From Hellesylt, I wanted to go to Sognefjord (fjord of dreams), the longest and deepest fjord in Norway. However, I couldn’t find accommodation through Hi Hostels within my budget hence my choice was Lustrafjord a branch of Sognefjord. I found this beautiful and cosy hostel I felt in love at first sight which I found through Hostelworld, however you can contact them directly at Eplet bed & apple. I would definitely go back and I regretted not staying longer, it was such a lovely place… You can also find a list of activities you can do around on their website from hiking to rent a bike and glacier trips.
Then again on the road I headed to Voss. I have to say that I hesitated between Voss (also called Vossevangen) and Flåm. Accommodation in Flåm was cheaper but Voss was more well-known, that’s why I chose the last one. Even though I had a great time in there it was not my place. Perhaps because I felt so much in love with Solvorn and when I’m in love I’m loyal. My human nature. That’s why I don’t want to discourage anyone to go there, Voss is a nice place to stay. The Voss hostel was my choice. It is located at the outskirts of the main town. From the train station it’s a five minute walk to the right. Located in front of the Vangsvatnet lake, the reflection of the mountains in the water is breath-taking. There are loads of things to do in there, activities such as kayaking, visit Flåm and take the Flam railway… Actually, you can find a list of things to do and filter by area on Visit Norway website.

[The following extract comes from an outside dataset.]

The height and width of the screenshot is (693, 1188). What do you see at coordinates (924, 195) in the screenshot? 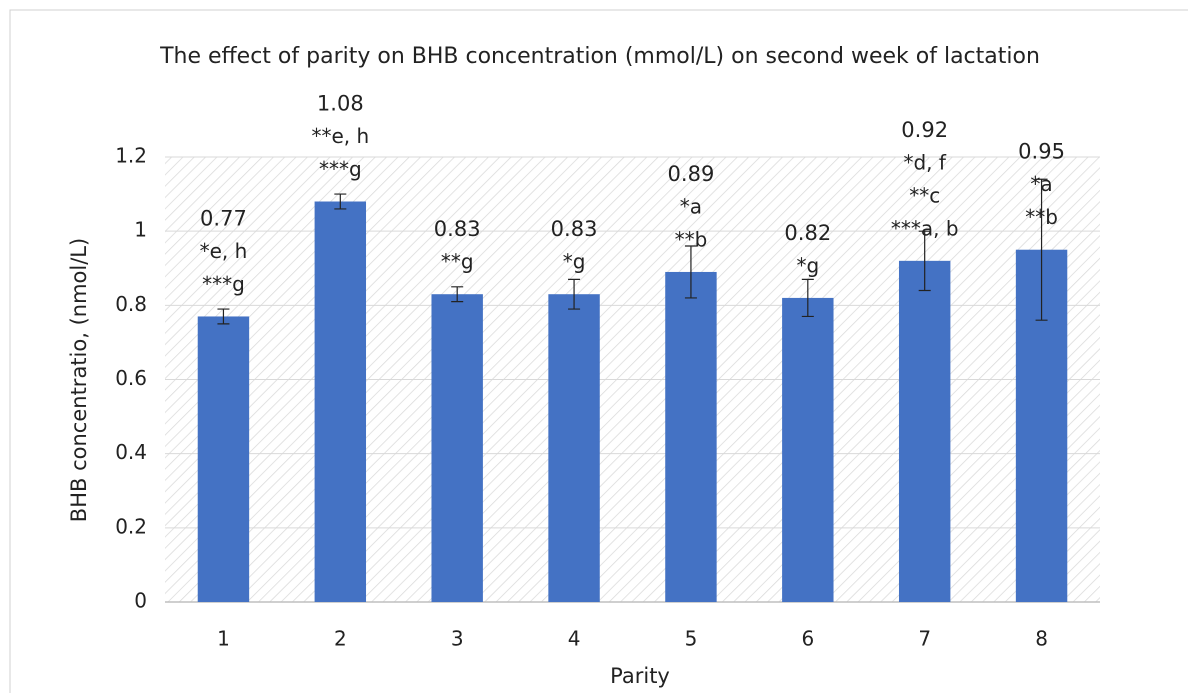
I see `annotation: **c` at bounding box center [924, 195].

My trip was coming to an end so I headed back to the starting point, Bergen, where I knew my adventure would be over. I decided to stay in a non central location and I chose Bergen Montana which is located on the hillside of Mount Ulriken, about 5km south of Bergen city centre. There is a bus from the central bus station that drops you off around the corner of the hostel. The room was affordable but you have to bear in mind the cost of the bus when you compare prices.
Now it’s time for the second challenge: how to reach and link each destination.
How to move around? Rutebok: the website/app that changed my life
You can rent a car but it is really expensive and I was travelling solo, so it was not an option.
Public transport was my only choice. With the time limitation challenge, and being aware of the long distances, how to more around was key to make my trip a success.
I found a really good tool that I was sharing with everyone I found on my way. It is rutebok. It’s still a beta version. The app works well in Iphones but it’s not available for Smartphones yet. If you have a Smartphone, so do I, you can use the web version.
It really made things very easy for me. This website/app really helped me in terms of moving around in Norway. You just only need to specify the points that you want to connect and it gives you the timetable and connections. It was very easy to move around after discovering this amazing tool.
One week was not enough and I know for sure I will go back. Yet, loads of things to discover: Tromso, the Lofoten islands, Stavanger, the green lights… Beautiful Norway, see you soon!
And you, witties, stay around!
P.S.: Special thanks to my very good friend Veronica, for her help and support, for her stories about Norway, for the motivation I needed, for everything!: this post is dedicated to you.